I want to extract the information from a table using puppeteer
and NodeJS. But I need help getting the link from a table cell. The table has no class names or IDs.
This is the closest I've gotten:
url: e.getElementsByTagName("td")[3].innerHTML
This gives me the following:
{
cellText: 'AFC',
url: '<a href="/wiki/Asian_Football_Confederation" title="Asian Football Confederation">AFC</a>'
},
{ cellText: '', url: '' }
Do you know how I can get this below?:
{
cellText: 'AFC',
url: "/wiki/Asian_Football_Confederation"
},
This is the code with a random website:
const pupperteer = require("puppeteer");
async function run() {
const browser = await pupperteer.launch();
const page = await browser.newPage();
await page.goto("https://en.m.wikipedia.org/wiki/2022_FIFA_World_Cup_Group_A")

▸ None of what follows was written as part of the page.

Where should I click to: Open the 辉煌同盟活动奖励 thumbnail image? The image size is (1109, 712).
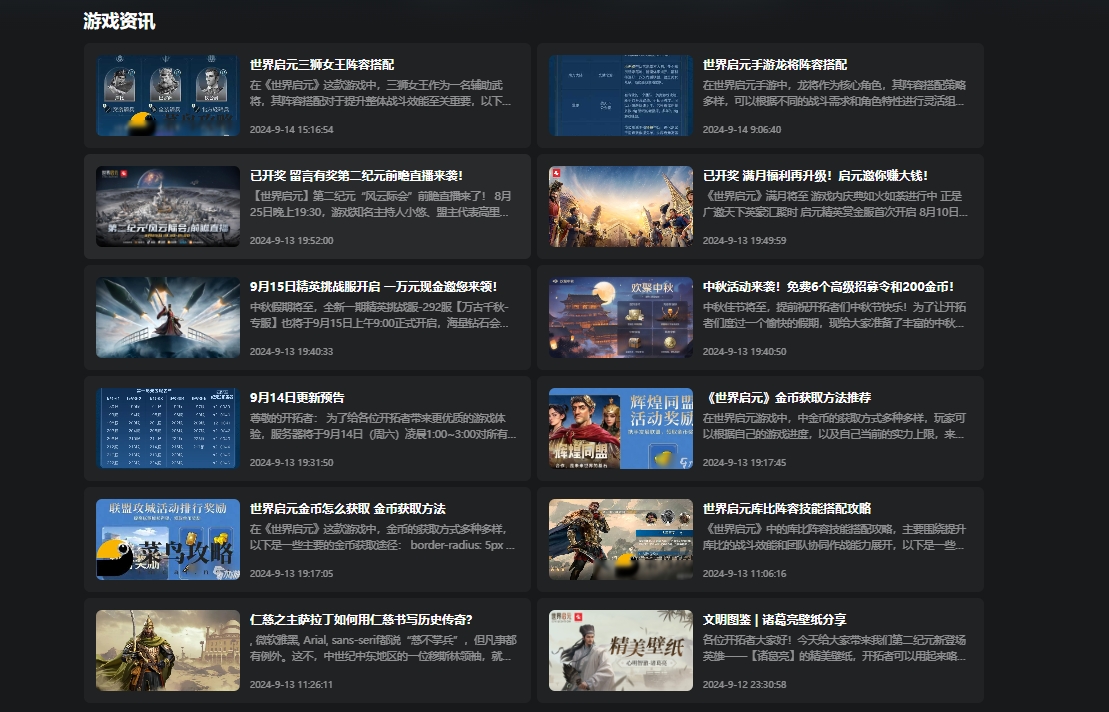pos(620,429)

const myArray = await page.$$eval("table[class*='sortable'", (elements) =>
elements.map((e) => ({
cellText: e.getElementsByTagName("td")[3].innerText,
url: e.getElementsByTagName("td")[3].innerHTML
}))
);
console.log(myArray);
await browser.close();
}
run();
CodePudding user response:
Assuming you want to select a single element, I'd avoid getElementsByTagName
here in favor of the one-shot table[class*="sortable"] td:nth-child(4)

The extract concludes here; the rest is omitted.